- Born: 1939 Sheikhupura, Pakistan
- Died: 7 October 2010 (aged 70–71) Lahore, Pakistan
- Occupations: Poet; teacher;
- Children: 2
- Awards: Tamgha-e-Imtiaz

Academic background
- Alma mater: University of the Punjab; Punjab University Oriental College; Government College, Lahore;

Academic work
- Institutions: Government College, Faisalabad; Government College, Lahore;

= Anis Nagi =

Pakistani writer (1939–2010)

Anis Nagi (1939–2010) was a Pakistani poet, novelist and critic who lectured at the Government College, Faisalabad and Government College, Lahore.

== Early life and education ==
Nagi was born in 1939 in the Punjabi city Sheikhupura and studied at Muslim High School No 2 before attending Government College, Lahore and MA in Urdu (First Class First-Gold Medalist) from Punjab University Oriental College.
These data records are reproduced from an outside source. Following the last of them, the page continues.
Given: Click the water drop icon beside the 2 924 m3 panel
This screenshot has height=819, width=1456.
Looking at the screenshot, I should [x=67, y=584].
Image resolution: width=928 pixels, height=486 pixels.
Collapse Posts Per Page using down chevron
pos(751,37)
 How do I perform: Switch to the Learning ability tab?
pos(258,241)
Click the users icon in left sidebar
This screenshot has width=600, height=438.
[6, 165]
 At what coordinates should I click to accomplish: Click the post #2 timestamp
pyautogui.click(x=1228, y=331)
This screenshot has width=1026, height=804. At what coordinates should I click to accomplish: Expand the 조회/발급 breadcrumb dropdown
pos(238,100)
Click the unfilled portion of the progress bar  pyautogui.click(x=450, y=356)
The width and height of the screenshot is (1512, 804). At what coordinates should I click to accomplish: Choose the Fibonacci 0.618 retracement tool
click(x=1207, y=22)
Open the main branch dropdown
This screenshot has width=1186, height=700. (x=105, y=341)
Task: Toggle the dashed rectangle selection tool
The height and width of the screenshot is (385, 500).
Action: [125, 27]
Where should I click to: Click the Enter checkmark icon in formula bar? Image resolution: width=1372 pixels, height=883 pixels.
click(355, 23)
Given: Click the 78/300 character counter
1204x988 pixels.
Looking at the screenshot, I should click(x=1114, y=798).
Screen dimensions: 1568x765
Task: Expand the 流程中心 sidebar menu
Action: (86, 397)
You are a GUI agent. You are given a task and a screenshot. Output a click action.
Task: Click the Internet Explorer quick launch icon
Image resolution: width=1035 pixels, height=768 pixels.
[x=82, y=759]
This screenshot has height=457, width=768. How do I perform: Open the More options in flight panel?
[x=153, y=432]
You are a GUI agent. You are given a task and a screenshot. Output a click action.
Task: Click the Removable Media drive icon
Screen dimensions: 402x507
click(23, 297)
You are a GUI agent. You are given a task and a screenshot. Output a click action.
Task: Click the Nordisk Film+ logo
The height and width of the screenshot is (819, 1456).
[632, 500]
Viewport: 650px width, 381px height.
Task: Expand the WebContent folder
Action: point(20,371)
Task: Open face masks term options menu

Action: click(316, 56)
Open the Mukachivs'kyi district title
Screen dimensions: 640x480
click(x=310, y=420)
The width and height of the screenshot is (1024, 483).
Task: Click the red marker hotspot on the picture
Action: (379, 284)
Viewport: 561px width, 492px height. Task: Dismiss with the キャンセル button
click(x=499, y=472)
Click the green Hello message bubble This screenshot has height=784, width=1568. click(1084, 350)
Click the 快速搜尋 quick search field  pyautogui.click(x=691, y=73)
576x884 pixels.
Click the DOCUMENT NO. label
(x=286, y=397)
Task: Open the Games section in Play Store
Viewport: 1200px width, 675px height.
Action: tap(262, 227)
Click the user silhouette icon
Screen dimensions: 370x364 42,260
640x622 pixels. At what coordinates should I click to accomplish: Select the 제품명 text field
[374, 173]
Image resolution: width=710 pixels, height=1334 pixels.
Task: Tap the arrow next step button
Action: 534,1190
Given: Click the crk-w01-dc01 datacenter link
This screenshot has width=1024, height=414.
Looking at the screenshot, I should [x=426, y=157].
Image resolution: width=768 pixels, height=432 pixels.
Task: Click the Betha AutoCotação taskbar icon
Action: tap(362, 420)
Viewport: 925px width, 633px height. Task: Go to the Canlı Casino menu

He earned his PhD from the University of the Punjab.

Whilst lecturing at Government College, Faisalabad and Government College, Lahore, Nagi passed the Pakistan Civil Service exam and became a member of the 1965 batch, eventually reaching grade 21 before he retired.

== Works ==
Nagi was at the forefront of the Urdu Literary Movement in the 1960s and authored 79 books including poetry, novels, translations, short stories, and critical reviews. He worked on Iqbal, Manto, Ghalib and Bulleh Shah and was one of the pioneers of Azad Nazam and Nayee Shairie.

==Death and legacy==
Nagi died on 7 October 2010 in Lahore after suffering a cardiac arrest and directed that his books be donated to the Punjab Public Library.

Nagi was posthumously awarded Tamgha-e-Imtiaz by the Government of Pakistan in 2022 for his work in literature.

== Selected works==
- "Modern Urdu poems from Pakistan. Translated and edited by Anis Nagi" (1974)
- "Modern Urdu Stories from Pakistan" (1982)
- Anīs Nāgī. 1969. Shiʻrī Lassāniyāt. Lāhaur: Kitābiyāt.
- انىس ناگى and انيس ناگى. 1984. سعادت حسن منٹو. Lāhaur: جمالىات،.